What you have to do: Extract the rows word for word, starting at the line that contains "Identify the location of add" and continuing through the end of the rows.

[Start]

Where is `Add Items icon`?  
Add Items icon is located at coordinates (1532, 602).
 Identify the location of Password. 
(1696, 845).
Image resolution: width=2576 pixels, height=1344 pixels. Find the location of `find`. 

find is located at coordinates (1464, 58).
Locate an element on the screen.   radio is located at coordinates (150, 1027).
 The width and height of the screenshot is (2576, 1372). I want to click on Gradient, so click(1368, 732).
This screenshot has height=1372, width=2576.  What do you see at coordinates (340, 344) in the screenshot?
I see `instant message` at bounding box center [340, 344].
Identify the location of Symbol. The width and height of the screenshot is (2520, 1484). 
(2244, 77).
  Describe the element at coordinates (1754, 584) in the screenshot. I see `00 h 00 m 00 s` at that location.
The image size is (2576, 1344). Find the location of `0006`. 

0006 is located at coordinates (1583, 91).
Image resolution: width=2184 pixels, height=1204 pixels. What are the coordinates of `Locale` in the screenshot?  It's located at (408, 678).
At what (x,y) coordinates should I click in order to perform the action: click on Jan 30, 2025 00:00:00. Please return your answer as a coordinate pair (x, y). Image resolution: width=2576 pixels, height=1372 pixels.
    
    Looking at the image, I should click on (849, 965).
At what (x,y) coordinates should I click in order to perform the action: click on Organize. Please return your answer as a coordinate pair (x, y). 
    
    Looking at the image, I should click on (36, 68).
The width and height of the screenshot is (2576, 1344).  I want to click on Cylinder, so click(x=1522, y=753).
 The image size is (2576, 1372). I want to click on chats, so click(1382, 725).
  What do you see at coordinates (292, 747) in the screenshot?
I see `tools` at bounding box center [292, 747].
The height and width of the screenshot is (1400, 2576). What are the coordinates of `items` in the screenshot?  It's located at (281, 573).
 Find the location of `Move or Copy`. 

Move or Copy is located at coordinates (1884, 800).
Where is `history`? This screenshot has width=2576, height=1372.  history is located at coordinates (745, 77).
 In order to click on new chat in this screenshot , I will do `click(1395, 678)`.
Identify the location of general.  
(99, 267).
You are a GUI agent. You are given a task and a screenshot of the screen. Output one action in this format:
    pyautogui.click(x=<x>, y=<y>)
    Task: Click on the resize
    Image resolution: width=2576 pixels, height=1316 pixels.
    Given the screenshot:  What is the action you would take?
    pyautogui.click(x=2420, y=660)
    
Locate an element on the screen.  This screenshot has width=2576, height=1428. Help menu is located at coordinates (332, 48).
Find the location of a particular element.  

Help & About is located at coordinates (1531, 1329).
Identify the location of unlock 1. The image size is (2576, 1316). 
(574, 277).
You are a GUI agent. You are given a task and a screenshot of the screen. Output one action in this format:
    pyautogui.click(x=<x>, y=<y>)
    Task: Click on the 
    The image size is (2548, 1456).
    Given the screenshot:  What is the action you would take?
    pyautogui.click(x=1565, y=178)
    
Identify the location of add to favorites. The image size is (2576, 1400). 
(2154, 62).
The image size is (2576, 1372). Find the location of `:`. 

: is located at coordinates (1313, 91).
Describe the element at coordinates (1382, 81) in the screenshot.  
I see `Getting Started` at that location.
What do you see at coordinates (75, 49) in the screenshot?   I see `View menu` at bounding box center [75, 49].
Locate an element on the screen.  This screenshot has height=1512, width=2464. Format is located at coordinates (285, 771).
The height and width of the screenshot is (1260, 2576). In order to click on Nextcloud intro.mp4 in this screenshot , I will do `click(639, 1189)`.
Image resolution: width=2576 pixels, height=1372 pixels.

[End]

Worked solution:
Identify the location of add to favorites. The image size is (2576, 1400). 
(2154, 62).
The image size is (2576, 1372). Find the location of `:`. 

: is located at coordinates (1313, 91).
Describe the element at coordinates (1382, 81) in the screenshot.  
I see `Getting Started` at that location.
What do you see at coordinates (75, 49) in the screenshot?   I see `View menu` at bounding box center [75, 49].
Locate an element on the screen.  This screenshot has height=1512, width=2464. Format is located at coordinates (285, 771).
The height and width of the screenshot is (1260, 2576). In order to click on Nextcloud intro.mp4 in this screenshot , I will do `click(639, 1189)`.
Image resolution: width=2576 pixels, height=1372 pixels.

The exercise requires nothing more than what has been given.